▸ THE PROBLEM
From the records below, please return each line that holds the word "name".

(DATA FOR ANALYSIS Opens)

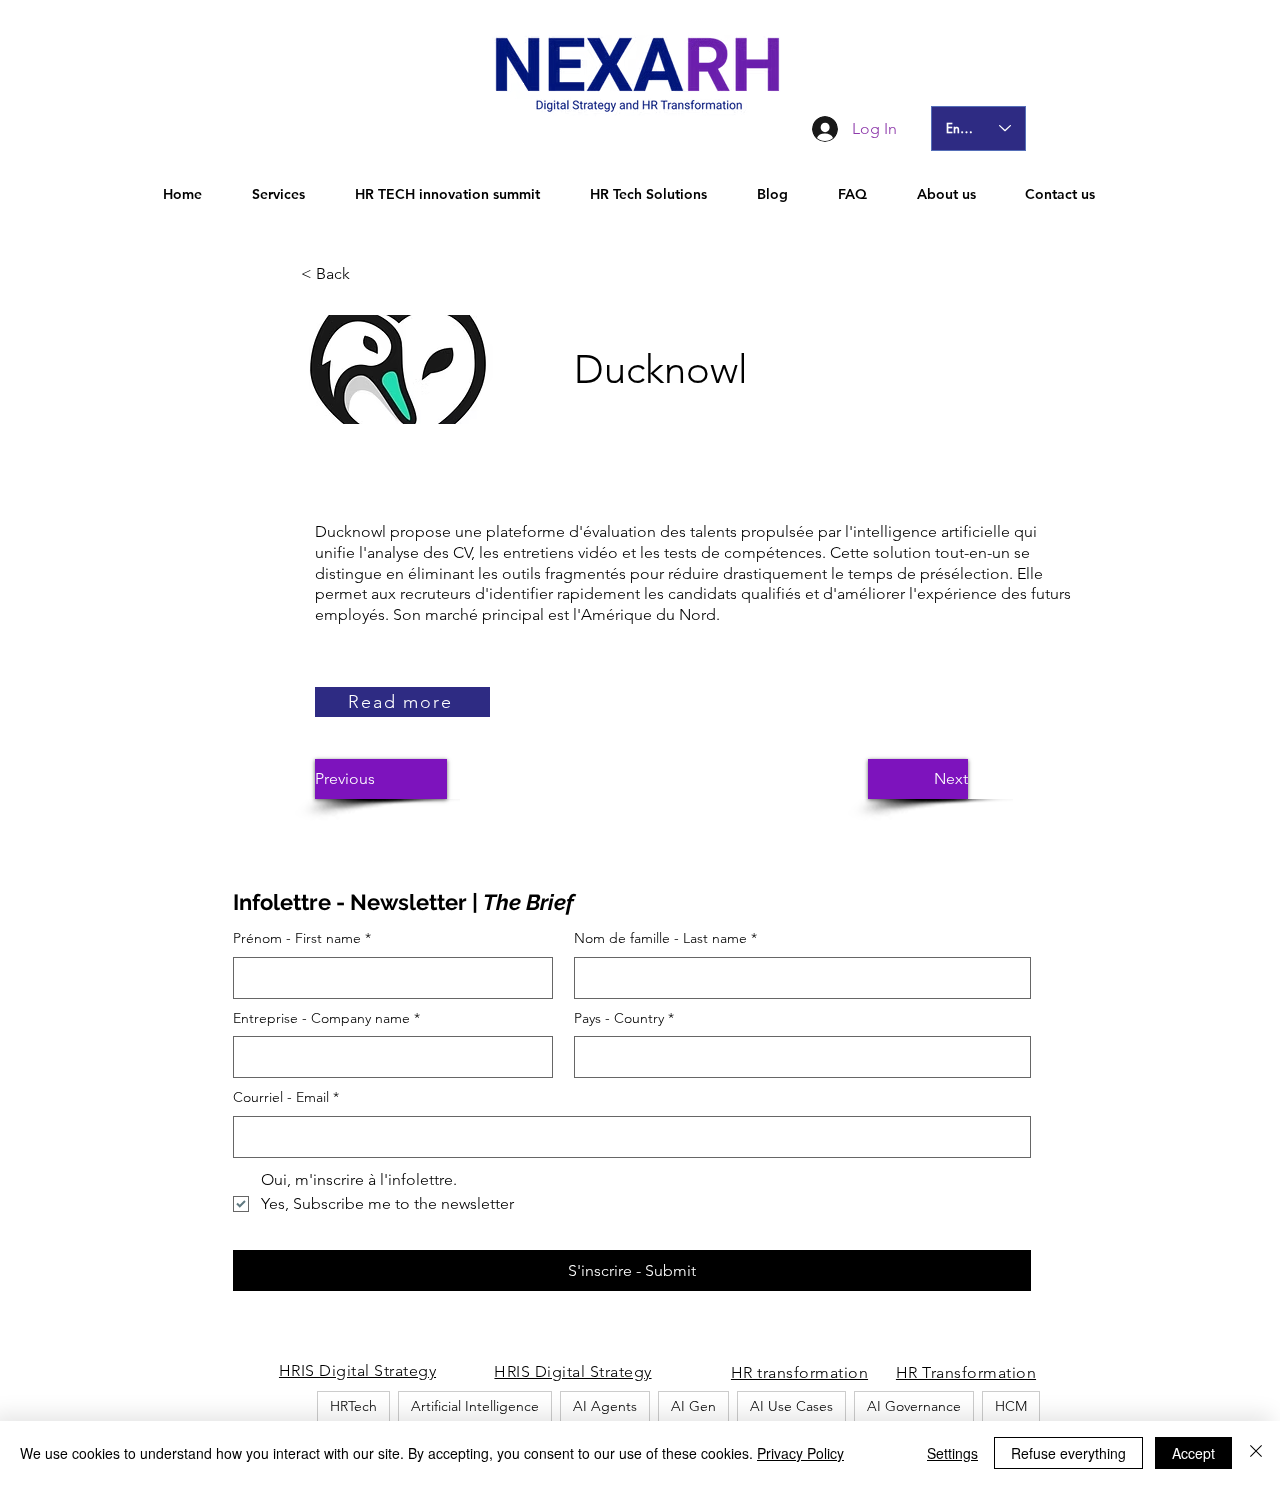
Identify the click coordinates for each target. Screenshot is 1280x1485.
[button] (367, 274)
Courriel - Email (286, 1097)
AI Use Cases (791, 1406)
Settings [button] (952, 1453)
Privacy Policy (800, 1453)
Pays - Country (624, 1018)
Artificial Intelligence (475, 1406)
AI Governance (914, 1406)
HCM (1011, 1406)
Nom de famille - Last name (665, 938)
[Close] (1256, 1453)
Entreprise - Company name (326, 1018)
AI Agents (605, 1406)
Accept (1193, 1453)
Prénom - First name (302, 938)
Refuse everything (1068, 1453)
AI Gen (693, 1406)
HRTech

(DATA FOR ANALYSIS Closes)

▸ REPLY
Nom de famille - Last name (665, 938)
Entreprise - Company name (326, 1018)
Prénom - First name (302, 938)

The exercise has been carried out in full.